It was Möngke Khan who unwittingly provided his brother Kublai with a chance to become Khan in 1260. Möngke assigned Kublai to a province in North China. Kublai expanded the Mongol empire and became a favorite of Möngke. Kublai's conquest of China is estimated by Holworth, based on census figures, to have killed over 18 million people. [1] (http://www.hawaii.edu/powerkills/DBG.CHAP3.HTM)

Later, though, when Kublai began to adopt many Chinese laws and customers, his brother was persuaded by his advisors that Kublai was becoming too Chinese and would become treasonous. Möngke kept a closer watch on Kublai from then on until his death campaigning in the west. After his older brother's death, Kublai placed himself in the running for a new khan against his younger brother, and, although his younger brother won one election, Kublai won the second, and Kublai became Kublai Khan.

He proved to be a strong warrior, but his critics still accused him of being too closely tied to Chinese culture. When he moved his headquarters to Peking, there was an uprising in the old capital that he barely staunched. He focused mostly on foreign alliances, and opened trade routes. He dined with a large court every day, and met with many ambassadors, foreign merchants, and even offered to convert to Christianity if this religion was proved to be correct by 100 priests.

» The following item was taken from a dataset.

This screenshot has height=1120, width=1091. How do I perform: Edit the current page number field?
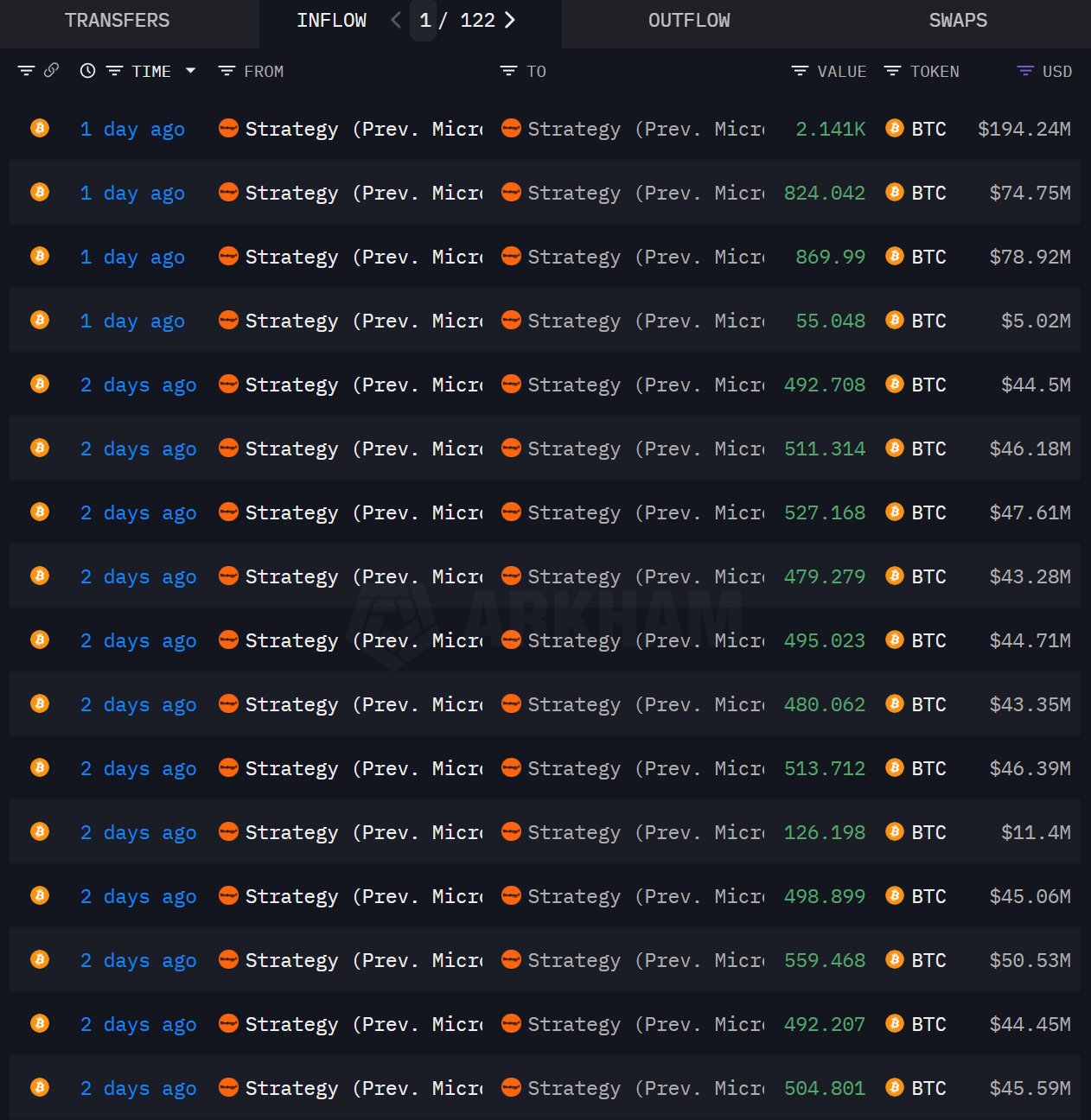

By the reign of Kublai Khan, the empire was already in the process of splitting into a number of smaller khanates. After Kublai died in 1294, his heirs failed to maintain the Pax Mongolica and the Silk Road closed.

Inter-family rivalry (compounded by the complicated politics of succession, which twice paralyzed military operations as far off as Hungary and the borders of Egypt, crippling their chances of success) and the tendencies of some of the khans to drink themselves to death fairly young (causing the aforementioned succession crises) hastened the disintegration of the empire.

Another factor which contributed to the disintegration was the decline of morale when the capital was moved from Karakorum to modern day Beijing by Kublai Khan, because Kublai Khan associated more with Chinese culture. Kublai concentrated on the war with the Song, assuming the mantle of ruler of China, while the more western khanates gradually drifted away.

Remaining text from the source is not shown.